Above: This week, Tracie B and I attended our first holiday party of the year at the home of Texas “natural treasure,” author, radio personality, blogger and all-around delightful host, Mary Gordon Spence.
Man, has it been a crazy week — between work, Tignanello triage, the new Amarone DOCG, and the holidays upon us!
Above: Everyone who knows me knows that I rarely eat sweets. But homemade flan? Mary Gordon found my weakness!
Tracie B and I are headed to La Jolla for the weekend, a good thing since snow is expected today in Central Texas!
I’m working on my “interesting wines coming out of Tuscany these days” post and I received a lot of great recommendations from a bunch of Italian wine professionals and bloggers. Thank you, all. I’ll post them next week.
Above: George O brought this bottle of what I’m guessing is a dried-grape red wine from the Texas Hill Country made by Tony Coturri at the La Cruz de Comal winery. It was a great pairing for the flan.
If you haven’t seen it already, please check out this wonderful post authored by Franco (and translated by yours truly) on the amphora wines made by Vittorio Pichierri in Sava (Manduria, Apulia). Amphora wine is all the rage these days. Gravner started making wine in amphora in the late 1990s? Pichierri has been aging his wines in interred amphora since the 1970s and beyond (he uses an ancient format called capasone).

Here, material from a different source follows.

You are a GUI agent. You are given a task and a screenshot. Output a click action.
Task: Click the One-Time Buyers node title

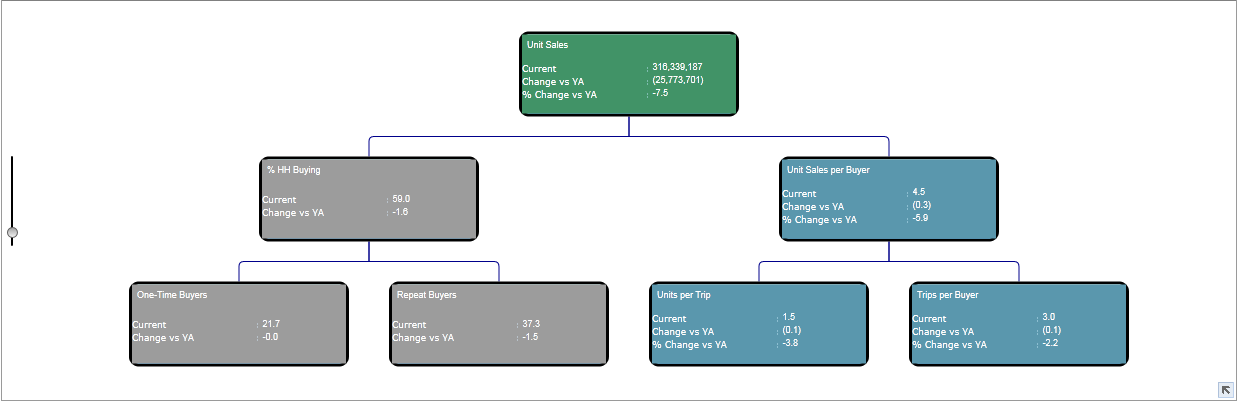tap(171, 295)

Above: We were joined by the inimitable Bill Head, whose tall Texas tales alone are worth the price of admission (seated next to Tracie B), his lovely SO Patricia, and George O. Jackson (right), photographer and author of a photo collection I am dying to see, Essence of Mexico 1990-2002, images of folklore he captured traveling through rural Mexico.
Dinner at Mary Gordon’s was just the excuse I’d been waiting for to open some older López de Heredia that a client gave me. The 1990 Tondonia white was stunning, as was the 1991 Bosconia. We opened both bottles as we sat in Mary Gordon’s living room and munched on jícama and chips and salsa: I couldn’t help but think about how great these oxidative wines are with food. The 2000 Bosconia Reserva was great with Mary Gordon’s excellent pozoles.
The conversation turned from tales of larger-than-life Charlie Wilson from Bill’s years in Washington to Mary Gordon’s memories of working for President Lyndon B. Johnson, to George O’s adventures in rural Mexico. I spent the whole evening on the edge of my seat. Maybe it’s because I live here now but it always impresses me how Texas often finds itself at the center of the American collective consciousness and American iconography.
Thanks again, Mary Gordon, for such a wonderful evening! And happy holidays to all ya’ll!